▶ **Given passage**
»»

Excerpts from the chicagotribune.com:

Aurora Fire Capt. Brandon Matson said firefighters and paramedics go on hundreds of emergency calls a year, but rarely do they hear back from the people they’ve taken to the hospital. So firefighters at Station 8 were surprised when they received a request from Aurora residents Lisa and Ted Yee, who wanted to bring them dinner to celebrate Lisa’s recovery from a crash a decade ago that left her with traumatic brain injury.

On Sept. 10, 2008, Lisa Yee was a passenger in a vehicle that was T-boned at Asbury Drive and New York Street in Aurora. Firefighters and paramedics from Station 8 responded to the crash, transporting her to Rush Copley Medical Center. She was later flown by helicopter to Loyola Medical Center in Maywood.

Doctors had trouble explaining why Yee was in a coma for five days, telling her husband Ted that she should be awake, until later realizing it was due to traumatic brain injury that left her with epilepsy. When she awoke from the coma, she had lost about five years of memories.

««

▶ **Extracted data**
»»

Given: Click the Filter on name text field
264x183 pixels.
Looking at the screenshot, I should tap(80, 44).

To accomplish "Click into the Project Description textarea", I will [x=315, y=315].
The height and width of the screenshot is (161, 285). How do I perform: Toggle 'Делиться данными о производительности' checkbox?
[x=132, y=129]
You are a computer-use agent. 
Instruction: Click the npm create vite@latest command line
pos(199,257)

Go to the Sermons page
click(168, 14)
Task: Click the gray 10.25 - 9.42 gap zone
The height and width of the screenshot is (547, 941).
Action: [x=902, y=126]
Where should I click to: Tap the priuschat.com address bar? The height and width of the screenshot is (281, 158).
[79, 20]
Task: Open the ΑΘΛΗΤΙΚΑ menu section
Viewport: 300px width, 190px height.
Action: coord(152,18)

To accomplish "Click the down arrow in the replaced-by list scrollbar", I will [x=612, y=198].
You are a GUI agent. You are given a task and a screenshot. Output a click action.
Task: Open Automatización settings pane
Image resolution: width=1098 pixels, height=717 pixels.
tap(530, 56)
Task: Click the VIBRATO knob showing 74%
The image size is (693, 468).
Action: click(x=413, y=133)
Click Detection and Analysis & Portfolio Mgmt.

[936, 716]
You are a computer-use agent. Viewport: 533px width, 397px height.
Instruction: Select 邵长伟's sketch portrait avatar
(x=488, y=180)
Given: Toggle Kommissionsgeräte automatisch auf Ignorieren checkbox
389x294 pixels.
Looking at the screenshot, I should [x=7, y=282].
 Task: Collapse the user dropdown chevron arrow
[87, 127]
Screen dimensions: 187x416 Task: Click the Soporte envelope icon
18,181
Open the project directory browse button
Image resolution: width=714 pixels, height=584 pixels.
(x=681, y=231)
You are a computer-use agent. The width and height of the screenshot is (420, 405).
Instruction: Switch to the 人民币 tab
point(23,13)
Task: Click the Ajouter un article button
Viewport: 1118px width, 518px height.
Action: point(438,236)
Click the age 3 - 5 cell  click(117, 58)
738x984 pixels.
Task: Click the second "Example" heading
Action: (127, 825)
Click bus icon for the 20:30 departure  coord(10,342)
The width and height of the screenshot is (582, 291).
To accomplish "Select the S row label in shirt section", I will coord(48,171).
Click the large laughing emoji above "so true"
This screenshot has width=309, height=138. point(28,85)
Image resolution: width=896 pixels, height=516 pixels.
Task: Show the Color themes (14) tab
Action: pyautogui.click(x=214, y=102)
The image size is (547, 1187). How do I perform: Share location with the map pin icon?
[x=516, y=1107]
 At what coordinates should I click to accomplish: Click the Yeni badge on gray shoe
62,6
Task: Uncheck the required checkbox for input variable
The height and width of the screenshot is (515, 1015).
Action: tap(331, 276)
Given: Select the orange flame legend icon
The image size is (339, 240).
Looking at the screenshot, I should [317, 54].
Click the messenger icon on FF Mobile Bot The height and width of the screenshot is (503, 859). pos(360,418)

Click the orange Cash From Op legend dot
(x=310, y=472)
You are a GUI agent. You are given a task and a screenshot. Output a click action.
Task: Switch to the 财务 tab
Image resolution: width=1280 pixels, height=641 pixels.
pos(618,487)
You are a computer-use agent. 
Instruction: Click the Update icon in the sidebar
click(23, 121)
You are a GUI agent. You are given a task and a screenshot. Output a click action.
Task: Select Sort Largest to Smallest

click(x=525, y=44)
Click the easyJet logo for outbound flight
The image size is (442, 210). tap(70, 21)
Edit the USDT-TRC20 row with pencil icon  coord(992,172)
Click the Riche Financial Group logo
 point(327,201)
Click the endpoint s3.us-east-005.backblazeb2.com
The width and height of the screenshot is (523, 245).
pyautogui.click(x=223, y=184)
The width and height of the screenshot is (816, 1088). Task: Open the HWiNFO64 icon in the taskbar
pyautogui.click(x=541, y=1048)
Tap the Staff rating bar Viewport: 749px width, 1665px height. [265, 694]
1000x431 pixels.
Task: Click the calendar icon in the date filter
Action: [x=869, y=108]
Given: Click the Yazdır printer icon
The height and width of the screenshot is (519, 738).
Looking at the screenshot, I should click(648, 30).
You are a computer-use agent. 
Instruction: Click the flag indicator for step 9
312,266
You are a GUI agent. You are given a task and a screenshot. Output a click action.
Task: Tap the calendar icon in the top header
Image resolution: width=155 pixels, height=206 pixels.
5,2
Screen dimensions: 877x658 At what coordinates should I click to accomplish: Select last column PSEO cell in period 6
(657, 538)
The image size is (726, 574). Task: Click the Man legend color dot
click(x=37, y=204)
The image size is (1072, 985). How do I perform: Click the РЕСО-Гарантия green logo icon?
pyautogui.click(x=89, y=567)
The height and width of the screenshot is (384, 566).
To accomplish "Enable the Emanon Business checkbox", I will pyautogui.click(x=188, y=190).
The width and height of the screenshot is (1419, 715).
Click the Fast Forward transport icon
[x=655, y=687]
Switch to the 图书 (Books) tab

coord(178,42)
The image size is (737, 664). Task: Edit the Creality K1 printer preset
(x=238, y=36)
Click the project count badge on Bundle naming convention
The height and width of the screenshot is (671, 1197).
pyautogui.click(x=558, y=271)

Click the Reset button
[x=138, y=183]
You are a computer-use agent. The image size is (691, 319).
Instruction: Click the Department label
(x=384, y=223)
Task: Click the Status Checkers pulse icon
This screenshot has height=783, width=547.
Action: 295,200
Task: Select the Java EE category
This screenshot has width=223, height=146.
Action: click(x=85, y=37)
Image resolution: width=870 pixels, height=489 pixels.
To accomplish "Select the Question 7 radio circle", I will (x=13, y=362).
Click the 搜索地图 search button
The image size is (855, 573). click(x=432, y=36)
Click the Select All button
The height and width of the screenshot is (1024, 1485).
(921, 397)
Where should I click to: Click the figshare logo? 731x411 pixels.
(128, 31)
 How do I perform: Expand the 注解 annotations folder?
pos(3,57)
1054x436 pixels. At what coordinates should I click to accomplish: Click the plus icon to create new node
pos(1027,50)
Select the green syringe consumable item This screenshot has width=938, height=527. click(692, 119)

««

▶ **What you will do**
A) List every person named in the article about Lisa Yee's recovery.
B) Continue the article about Lisa Yee's recovery after its last sentence.
The records are separate from the article about Lisa Yee's recovery.

▶ **Outputs in order**
A) Brandon Matson, Lisa Yee, Ted Yee

B)
She still doesn’t remember the accident happening and gets choked up each time she hears about it, adding that she thinks her brain blocks out the thought of it. With a fractured pelvis, four broken ribs, a lacerated liver, bruised lung and four cracked teeth, she stayed at Loyola for two months and later spent years in extensive physical therapy and rehab.

Now, she is a certified yoga instructor and volunteers teaching yoga at a shelter for veterans and also at Mutual Ground, a women’s shelter in Aurora.

Ted Yee told Matson the names of the people who helped Lisa, and Matson tracked down some of the retired ones, as well as firefighters who now work at other stations, and gathered them for dinner Monday.

“It means a lot to us,” Matson said. “I’ve met patients after the fact and it’s nice to see what happens and see a good outcome. We have all these calls, but sometimes you never know what happens after the fact.”

Until 2015, Lisa Yee had multiple seizures which Aurora paramedics responded to as well. Lisa Yee also received help from doctors at Northwestern Hospital who got her on some neurological drugs, and she has been seizure free for two and a half years.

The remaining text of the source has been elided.